══ GIVEN RECORDS ══

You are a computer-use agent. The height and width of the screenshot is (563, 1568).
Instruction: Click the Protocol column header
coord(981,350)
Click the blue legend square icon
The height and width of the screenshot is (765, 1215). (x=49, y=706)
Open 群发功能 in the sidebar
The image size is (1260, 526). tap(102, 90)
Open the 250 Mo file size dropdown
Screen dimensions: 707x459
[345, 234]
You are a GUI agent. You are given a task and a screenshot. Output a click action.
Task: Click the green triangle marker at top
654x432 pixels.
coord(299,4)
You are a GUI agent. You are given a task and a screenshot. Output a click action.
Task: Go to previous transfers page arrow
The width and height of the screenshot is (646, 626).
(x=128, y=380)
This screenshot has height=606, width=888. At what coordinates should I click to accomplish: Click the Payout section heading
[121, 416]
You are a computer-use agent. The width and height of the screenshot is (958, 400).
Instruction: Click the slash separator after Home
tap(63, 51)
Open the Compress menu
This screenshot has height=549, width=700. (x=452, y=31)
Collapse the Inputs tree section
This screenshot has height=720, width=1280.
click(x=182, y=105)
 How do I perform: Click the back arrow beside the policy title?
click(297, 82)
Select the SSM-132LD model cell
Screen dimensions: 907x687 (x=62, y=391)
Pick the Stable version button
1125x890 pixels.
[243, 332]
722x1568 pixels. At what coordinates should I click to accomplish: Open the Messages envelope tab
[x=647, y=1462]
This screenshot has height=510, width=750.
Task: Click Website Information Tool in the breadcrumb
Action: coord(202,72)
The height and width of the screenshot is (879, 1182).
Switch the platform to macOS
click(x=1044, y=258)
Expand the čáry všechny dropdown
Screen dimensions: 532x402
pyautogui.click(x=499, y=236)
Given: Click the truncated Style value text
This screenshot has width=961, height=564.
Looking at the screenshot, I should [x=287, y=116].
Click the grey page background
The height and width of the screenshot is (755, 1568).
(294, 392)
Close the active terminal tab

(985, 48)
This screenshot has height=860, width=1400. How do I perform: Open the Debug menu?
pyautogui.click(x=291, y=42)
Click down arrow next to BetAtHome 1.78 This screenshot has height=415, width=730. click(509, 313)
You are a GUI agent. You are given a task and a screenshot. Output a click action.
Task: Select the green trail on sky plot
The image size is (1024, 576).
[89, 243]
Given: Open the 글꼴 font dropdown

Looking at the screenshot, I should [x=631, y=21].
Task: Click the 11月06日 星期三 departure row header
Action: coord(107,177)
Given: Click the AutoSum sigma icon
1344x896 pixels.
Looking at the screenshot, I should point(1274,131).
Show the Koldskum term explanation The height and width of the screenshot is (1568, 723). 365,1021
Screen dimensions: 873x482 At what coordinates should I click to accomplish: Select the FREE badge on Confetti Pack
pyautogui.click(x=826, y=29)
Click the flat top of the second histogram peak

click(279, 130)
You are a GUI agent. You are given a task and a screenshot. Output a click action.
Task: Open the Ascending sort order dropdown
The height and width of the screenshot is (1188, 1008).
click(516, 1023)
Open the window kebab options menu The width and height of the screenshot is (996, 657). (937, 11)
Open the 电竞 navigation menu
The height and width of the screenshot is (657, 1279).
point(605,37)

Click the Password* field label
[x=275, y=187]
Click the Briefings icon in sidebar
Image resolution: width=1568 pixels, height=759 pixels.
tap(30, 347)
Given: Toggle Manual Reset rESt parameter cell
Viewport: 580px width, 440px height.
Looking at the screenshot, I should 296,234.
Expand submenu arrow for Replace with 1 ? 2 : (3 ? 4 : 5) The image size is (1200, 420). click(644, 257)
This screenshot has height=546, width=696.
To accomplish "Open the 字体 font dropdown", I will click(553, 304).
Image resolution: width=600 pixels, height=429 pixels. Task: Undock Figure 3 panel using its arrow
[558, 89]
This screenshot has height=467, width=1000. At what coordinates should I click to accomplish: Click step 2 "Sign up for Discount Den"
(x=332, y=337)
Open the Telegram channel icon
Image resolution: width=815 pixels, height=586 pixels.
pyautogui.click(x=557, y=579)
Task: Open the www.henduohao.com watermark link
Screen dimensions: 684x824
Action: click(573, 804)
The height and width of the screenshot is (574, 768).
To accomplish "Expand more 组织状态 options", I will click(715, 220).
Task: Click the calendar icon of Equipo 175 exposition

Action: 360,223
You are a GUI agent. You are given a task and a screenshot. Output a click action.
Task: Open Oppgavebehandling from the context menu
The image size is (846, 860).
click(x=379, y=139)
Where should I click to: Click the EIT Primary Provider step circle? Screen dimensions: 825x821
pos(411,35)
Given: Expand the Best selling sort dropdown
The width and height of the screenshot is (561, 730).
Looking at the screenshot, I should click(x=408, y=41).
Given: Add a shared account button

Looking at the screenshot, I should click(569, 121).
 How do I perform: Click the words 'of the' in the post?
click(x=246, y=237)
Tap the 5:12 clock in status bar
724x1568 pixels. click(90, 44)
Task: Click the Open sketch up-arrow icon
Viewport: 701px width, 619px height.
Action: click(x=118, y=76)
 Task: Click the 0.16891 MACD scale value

═══

■ **WHAT TO WORK ON**: Take every line above carrying "green" and return it.

■ **TASK RESULT**:
Task: Click the green triangle marker at top
Task: Select the green trail on sky plot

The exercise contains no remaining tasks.